Print the first line of the data below and every one after it, through the line containing "has height=894, width=824.", exactly as written.

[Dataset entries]
——

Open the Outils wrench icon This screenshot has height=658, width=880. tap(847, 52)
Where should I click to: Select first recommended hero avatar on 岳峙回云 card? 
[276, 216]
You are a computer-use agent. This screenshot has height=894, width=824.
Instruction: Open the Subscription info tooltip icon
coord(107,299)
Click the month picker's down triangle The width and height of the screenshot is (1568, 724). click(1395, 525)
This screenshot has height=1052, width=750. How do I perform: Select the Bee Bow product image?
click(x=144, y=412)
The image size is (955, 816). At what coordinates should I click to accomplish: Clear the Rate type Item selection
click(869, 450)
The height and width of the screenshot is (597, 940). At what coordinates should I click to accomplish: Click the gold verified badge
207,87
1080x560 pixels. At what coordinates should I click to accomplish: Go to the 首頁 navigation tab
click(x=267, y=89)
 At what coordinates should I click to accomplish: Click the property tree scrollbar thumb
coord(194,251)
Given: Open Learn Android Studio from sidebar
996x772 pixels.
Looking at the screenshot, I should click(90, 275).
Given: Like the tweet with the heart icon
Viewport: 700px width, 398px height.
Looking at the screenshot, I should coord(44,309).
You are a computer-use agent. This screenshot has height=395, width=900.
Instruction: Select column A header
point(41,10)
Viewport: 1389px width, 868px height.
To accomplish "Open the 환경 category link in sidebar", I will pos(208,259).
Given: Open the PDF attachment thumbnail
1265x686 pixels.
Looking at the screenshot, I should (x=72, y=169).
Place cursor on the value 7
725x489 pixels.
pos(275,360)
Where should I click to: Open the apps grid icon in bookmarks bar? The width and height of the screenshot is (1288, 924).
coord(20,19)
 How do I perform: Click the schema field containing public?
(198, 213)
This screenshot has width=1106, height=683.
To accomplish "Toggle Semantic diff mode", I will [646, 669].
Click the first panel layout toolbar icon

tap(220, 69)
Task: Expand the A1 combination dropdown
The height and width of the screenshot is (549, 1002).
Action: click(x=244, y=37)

——

[Task answer]
Open the Outils wrench icon This screenshot has height=658, width=880. tap(847, 52)
Where should I click to: Select first recommended hero avatar on 岳峙回云 card? 
[276, 216]
You are a computer-use agent. This screenshot has height=894, width=824.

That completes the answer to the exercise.